Pauahi Pākī was born on December 19, 1831 in Honolulu, Hawai‘i to high chiefs Abner Pākī and Laura Kōnia Pākī. She was the great-granddaughter of Kamehameha I, the warrior chief who united the Hawaiian islands under his rule in 1810.
Pauahi was reared with strong Hawaiian values and a bicultural education. She was an excellent student, gifted in music, and known for her generosity and kindness.
At 19, Pauahi married Charles Reed Bishop, a young American businessman who had made his way to the Kingdom of Hawai‘i from Glens Falls, New York. Charles became a pillar in the kingdom government and was a successful businessman, banker and philanthropist. He and Pauahi enjoyed traveling the world with particular fondness for museums and art. With no children of their own, they shared a deep commitment for the well-being and education of kamali‘i — young ones.
As the last royal descendant of the Kamehameha line, Pauahi inherited thousands of acres of land, much of it from the estate of her cousin Princess Ruth Ke‘elikōlani. Her inheritance, about nine percent of the island chain’s total acreage, made Pauahi the largest landholder in the kingdom.
When Pauahi was born, the Native Hawaiian population numbered about 124,000. When she wrote her will in 1883, only 44,000 Hawaiians remained. Pauahi witnessed the rapid decline of the Hawaiian population. With that decline came a loss of Hawaiian language, culture and traditions. She believed education would offer her people hope and a future, so she left her estate — about nine percent of the total acreage of the Hawaiian kingdom — to found Kamehameha Schools.
After Pauahi’s death on October 16, 1884, Charles as president of the Bernice Pauahi Bishop Estate’s board of trustees, ensured that his wife’s wish was fulfilled. He generously provided his own funds for the construction of facilities and added some of his own properties to her estate. Until his death in 1915, he continued to guide her trustees in directions that reinforced her vision of a perpetual educational institution that would build a vibrant future for her people.

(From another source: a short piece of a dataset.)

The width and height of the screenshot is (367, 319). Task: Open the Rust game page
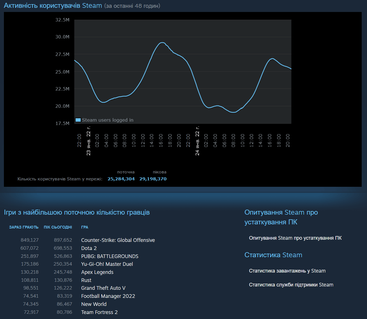tap(86, 280)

When she passed away, Pauahi’s estate comprised some 375,500 acres of land assessed at about $474,000. Today, it includes nearly 365,800 acres of Hawai‘i land and combined with other assets is valued at $11.0 billion as of June 30, 2014.
Pauahi’s endowment supports Kamehameha Schools, which has grown into a statewide educational system serving more than 48,000 learners annually at 30 preschool sites; K-12 campuses on Hawai‘i, Maui and O‘ahu; and through a broad range of community outreach programs.